Wednesday 28 October 2020

5am thoughts about my university work in year 3

Today, I am having a struggle.

Today, I feel better physically than I did this past week.  Pain, kidney infections, lumber pain, hip pain, more pain, leukocytes in my urine, blood, protein, ketones, so the dr sent me for an X-ray thinking kidney stones.  Shock waved its way over me as I was informed there is an intestinal blockage.  For someone with crohns, this is terrible news.  I began to write a will.

Realising that life sometimes teters on the edge of scary and fragile, I wrote a blog post over on my main website.  How life has taken over from me and has a life of its own now.  For the past 3 years at university I have felt the face of adversity telling me to come away from it all.  Really strongly and oh my gosh even writing it here, knowing you won't read it for 3 years, is just a massive sigh coming out of my body and onto the digital paper.  Oh gosh, I sigh literally.  Journalling is more than a therapy.  But in words I cannot explain.



Calmly, I feel like quitting. Yet for the past ONE MONTH is the first time in university I haven't wanted to quit.  IT was more than a nice feeling.  I have loved the workload, the actual work, the understanding of what is going on in the classroom.  Answering all the questions when others seemed not to be able to.

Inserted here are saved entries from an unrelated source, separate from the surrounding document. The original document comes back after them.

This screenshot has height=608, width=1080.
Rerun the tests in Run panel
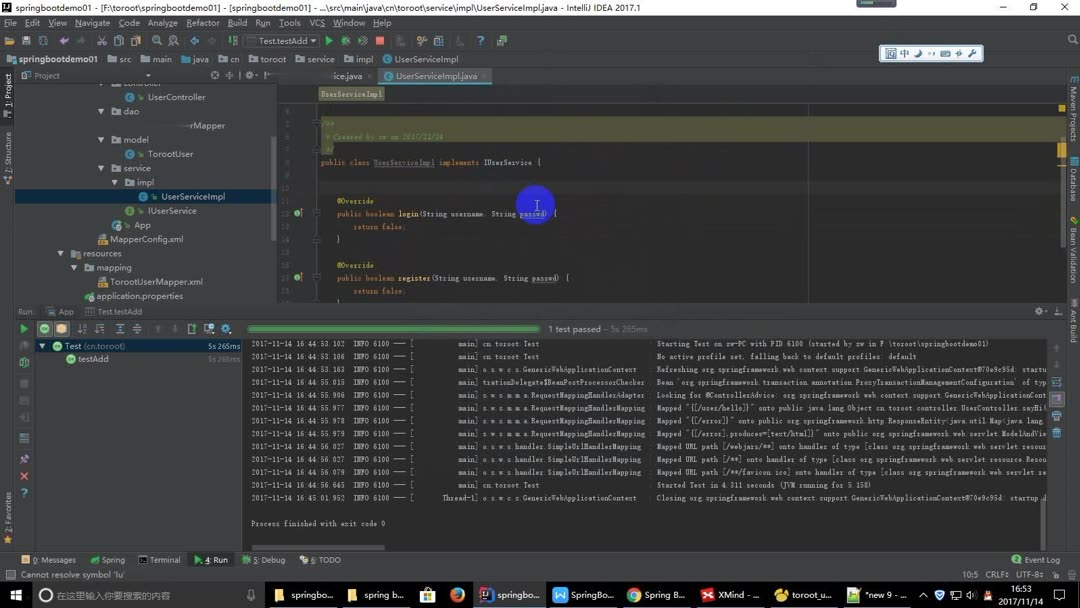24,328
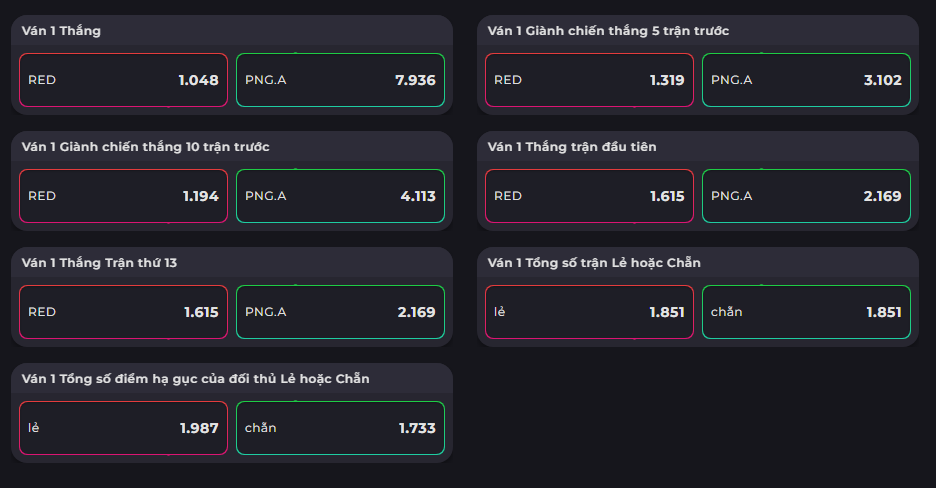
Task: Select PNG.A at 7.936 for Ván 1 Thắng
Action: pos(340,80)
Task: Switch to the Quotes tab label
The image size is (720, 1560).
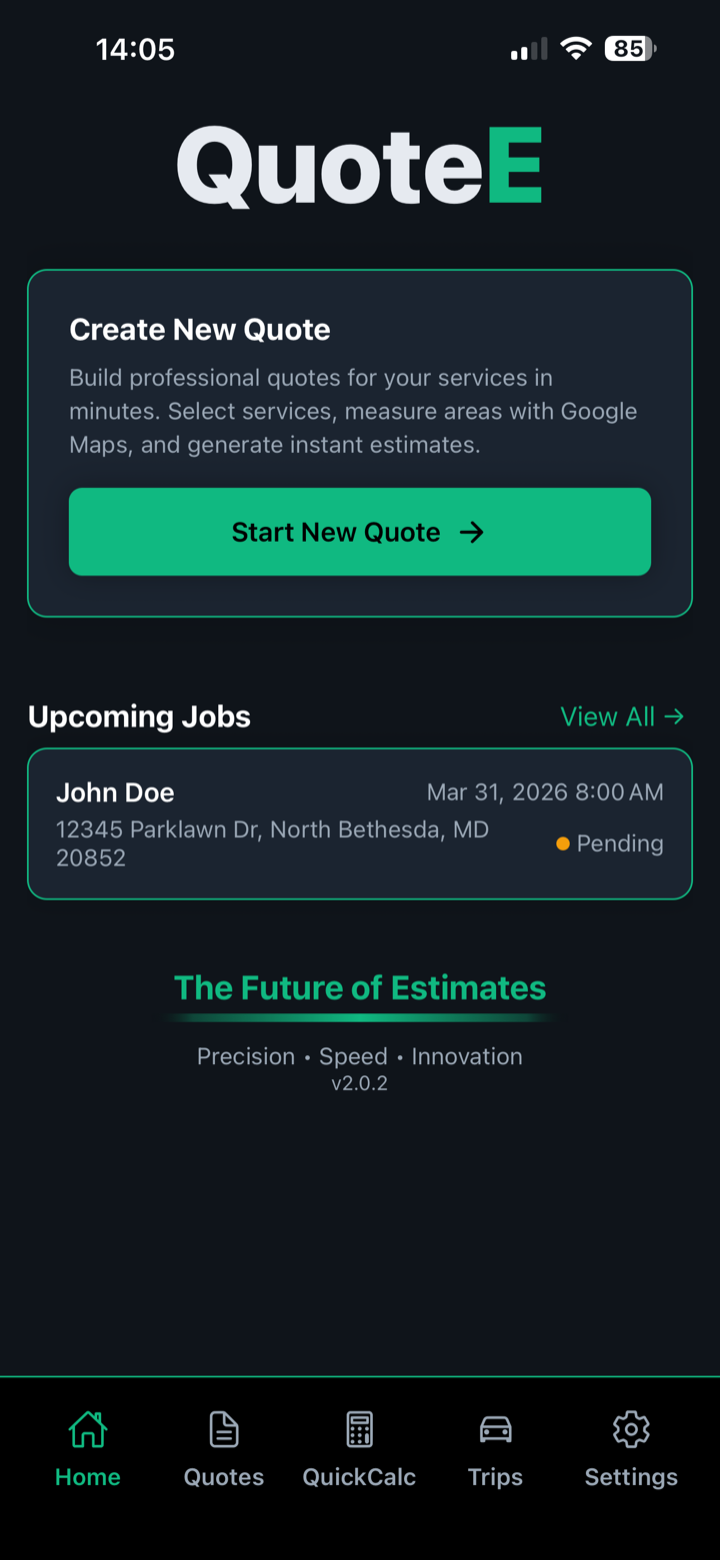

Epiphany hit me as i realised i was finally doing what I had wanted to do all these years.  I was becoming a nutritionist.

Just as I was about to fist bump the air, is when the health issue struck.
Knocked me off my feet. In and out of hospital.
Couldn't even manage to text without messing it up so it wasn't  a chance to get caught up on uni work.

This morning I feel a little better.  Quite a lot better in fact.  So i get up early to start some work.  5AM early.

Flipping the screen up on my laptop as i sit here drinking my coffee, listening to the dog snore and sending occasional chats to a uni friend who is visiting India, I feel a need to write.  Not nutrition stuff.  Not uni stuff.  This stuff.  Stories.  I want to write stories.  I could do that all day, and would do that all day, and should do that all day. I know this in my bones.

Lack of exercise and eating right has not helped my health. I want it back. I want me back.
Uni has knocked the stuffing out of me and I really wanted to end my stories on here with a positive twist of knowing I had a Phd and how it was all worth it in the end.  A PHD in science.  Wow makes me sound uber smart.
Without meaning to sound judgemental, many of the academics might have a flash title and all but not enough time or money to really live life in a way i really want to live life.  I want to travel and see things.  I can't due to all of this uni work.  Nothing else is holding me back.  Truly it isn't.
Part of me really loves uni but i think if i strip it back, i could gladly take my laptop into the coffee shop at uni, park the car and sit with my coffee and write for some time.  It's what I love.  It feels easy.  And it's what I want.   Taking photos, creating videos.

Let's be honest here.

Before I started university I was in debt.  I also was nursing a broken heart and feeling as though I finally had to deal with the fact I wouldn't have any more children. So I wanted something massive to deal with to take the pain away. And to pay to keep me afloat.   So here we are.  University final year. plus with a massive unconditional offer for a masters degree.  All online.  Food safety and quality management.  Do I want it? I'm not sure yet.
So the debt is pretty much gone.  The idea was this would buy me writing time to get things off the ground and making more money but I hadn't factored in aging parents, taking care of all that comes along with that.  Lacking in time to write, that then puts out my fire for life.  Yet it doesn't really as its still there burning away in the embers.

I need to research Arginine now and upload it on some portal kind of website thing but to be honest,  I feel like I'm frustrated and can't be bothered with it. Oh, another hot flush.  Is this menopause?  Dr says no.

Year 3 summary.  I love it. And I don't.  I have clarity on my future. That's quite priceless.